--- Records for the task ---

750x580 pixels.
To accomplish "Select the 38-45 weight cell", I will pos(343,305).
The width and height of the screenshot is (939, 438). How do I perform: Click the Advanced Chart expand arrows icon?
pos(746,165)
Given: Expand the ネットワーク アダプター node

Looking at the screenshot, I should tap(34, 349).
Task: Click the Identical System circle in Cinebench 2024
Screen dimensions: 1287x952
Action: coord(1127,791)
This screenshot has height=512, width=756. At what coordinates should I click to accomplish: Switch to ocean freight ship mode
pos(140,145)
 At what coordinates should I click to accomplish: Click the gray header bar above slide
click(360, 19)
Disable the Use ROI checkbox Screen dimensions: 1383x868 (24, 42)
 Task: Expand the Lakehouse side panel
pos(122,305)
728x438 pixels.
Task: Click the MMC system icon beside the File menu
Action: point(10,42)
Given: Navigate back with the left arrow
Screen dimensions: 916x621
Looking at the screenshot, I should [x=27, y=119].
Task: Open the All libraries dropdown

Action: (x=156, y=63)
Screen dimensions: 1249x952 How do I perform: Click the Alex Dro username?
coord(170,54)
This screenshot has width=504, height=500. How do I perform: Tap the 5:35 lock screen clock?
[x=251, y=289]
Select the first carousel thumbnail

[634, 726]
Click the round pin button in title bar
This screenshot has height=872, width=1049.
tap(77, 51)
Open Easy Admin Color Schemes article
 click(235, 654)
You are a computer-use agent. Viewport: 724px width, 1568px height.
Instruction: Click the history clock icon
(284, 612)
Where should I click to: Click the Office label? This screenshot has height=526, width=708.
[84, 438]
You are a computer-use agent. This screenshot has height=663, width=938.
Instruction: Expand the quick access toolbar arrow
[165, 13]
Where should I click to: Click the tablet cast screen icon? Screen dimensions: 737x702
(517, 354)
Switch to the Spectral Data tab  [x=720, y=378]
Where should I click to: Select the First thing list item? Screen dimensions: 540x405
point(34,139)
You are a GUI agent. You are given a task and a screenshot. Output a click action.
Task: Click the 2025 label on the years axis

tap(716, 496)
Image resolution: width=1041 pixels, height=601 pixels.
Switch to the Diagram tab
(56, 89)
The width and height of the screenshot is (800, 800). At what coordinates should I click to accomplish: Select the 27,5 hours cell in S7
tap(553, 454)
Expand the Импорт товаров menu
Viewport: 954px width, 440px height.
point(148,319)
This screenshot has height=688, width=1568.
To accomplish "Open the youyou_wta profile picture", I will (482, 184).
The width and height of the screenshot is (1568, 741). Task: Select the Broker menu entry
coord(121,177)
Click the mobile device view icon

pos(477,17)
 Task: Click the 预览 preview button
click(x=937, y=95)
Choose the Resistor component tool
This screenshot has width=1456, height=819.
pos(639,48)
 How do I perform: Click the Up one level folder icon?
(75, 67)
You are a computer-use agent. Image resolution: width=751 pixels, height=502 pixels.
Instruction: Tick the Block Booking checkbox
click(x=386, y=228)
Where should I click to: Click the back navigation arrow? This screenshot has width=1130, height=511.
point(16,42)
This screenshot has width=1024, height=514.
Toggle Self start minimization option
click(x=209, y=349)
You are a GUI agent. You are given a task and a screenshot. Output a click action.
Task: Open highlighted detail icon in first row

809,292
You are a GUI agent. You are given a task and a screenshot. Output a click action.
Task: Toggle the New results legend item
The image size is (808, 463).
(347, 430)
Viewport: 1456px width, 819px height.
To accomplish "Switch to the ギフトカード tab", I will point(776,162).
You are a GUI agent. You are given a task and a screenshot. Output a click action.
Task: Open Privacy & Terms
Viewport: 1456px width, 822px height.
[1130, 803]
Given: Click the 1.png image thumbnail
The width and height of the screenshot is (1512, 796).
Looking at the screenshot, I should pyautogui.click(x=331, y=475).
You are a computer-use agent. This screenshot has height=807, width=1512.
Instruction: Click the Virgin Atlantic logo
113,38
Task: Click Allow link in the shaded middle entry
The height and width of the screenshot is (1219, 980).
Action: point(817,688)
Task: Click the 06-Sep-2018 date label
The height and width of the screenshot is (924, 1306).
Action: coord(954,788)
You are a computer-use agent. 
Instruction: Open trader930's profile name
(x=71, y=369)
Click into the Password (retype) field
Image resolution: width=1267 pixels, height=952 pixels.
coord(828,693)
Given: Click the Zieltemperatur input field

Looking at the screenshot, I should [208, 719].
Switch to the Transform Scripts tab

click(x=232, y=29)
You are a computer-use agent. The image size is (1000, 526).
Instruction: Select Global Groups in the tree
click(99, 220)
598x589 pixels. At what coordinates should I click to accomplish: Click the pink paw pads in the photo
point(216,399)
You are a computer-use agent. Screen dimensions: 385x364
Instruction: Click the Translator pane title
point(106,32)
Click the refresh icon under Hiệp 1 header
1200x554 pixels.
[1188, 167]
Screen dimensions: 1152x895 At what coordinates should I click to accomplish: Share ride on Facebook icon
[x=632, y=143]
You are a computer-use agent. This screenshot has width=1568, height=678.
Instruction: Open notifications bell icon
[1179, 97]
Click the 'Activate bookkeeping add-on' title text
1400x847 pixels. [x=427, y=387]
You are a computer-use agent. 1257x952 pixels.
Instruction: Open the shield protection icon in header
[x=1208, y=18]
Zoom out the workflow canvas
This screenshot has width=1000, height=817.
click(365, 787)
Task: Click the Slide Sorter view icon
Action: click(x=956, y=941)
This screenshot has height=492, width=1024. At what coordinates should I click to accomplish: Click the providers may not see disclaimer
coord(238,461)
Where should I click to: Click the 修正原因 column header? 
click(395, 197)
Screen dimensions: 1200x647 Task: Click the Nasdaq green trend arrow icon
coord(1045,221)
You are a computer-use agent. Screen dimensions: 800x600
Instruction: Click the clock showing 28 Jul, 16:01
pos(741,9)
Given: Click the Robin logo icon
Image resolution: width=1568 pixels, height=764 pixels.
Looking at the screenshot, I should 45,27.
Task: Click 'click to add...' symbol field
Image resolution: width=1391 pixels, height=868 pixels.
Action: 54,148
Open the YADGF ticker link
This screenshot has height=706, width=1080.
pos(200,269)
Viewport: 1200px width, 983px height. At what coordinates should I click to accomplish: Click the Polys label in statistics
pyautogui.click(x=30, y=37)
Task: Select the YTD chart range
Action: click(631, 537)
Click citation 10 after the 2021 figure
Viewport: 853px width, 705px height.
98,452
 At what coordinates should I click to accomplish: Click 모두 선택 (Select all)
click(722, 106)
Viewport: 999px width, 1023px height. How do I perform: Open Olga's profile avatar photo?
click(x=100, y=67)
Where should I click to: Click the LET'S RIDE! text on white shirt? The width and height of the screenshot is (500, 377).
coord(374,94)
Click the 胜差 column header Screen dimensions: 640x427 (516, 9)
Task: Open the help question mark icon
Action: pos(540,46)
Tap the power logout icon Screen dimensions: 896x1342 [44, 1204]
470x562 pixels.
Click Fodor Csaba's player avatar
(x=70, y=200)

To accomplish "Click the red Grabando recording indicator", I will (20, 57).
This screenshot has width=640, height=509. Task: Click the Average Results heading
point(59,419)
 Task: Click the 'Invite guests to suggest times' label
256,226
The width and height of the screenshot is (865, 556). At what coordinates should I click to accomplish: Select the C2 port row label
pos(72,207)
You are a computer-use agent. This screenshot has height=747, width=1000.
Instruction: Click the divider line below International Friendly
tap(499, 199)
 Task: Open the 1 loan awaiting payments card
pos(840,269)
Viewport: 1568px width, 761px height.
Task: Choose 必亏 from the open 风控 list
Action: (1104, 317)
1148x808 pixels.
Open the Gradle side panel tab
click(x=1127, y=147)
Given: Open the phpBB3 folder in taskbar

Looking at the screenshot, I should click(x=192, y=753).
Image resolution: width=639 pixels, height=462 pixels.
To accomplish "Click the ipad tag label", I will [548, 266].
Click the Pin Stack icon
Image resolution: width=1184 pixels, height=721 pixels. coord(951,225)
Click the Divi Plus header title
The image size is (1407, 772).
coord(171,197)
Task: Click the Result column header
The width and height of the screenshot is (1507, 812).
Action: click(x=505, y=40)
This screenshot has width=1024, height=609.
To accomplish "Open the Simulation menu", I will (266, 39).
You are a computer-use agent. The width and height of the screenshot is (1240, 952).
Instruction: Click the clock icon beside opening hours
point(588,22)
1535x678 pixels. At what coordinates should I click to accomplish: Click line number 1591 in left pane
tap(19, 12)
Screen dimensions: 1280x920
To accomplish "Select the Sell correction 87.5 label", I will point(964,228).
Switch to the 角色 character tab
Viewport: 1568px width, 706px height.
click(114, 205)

---

- Task prompt
Return only those lines of the records that contain the string "computer".

- Solution to the problem
You are a computer-use agent. Viewport: 724px width, 1568px height.
You are a computer-use agent. This screenshot has height=663, width=938.
You are a computer-use agent. Image resolution: width=751 pixels, height=502 pixels.
You are a computer-use agent. This screenshot has height=807, width=1512.
You are a computer-use agent. 
You are a computer-use agent. The image size is (1000, 526).
You are a computer-use agent. Screen dimensions: 385x364
You are a computer-use agent. This screenshot has width=1568, height=678.
You are a computer-use agent. 1257x952 pixels.
You are a computer-use agent. Screen dimensions: 800x600
You are a computer-use agent. This screenshot has height=747, width=1000.
You are a computer-use agent. The width and height of the screenshot is (1240, 952).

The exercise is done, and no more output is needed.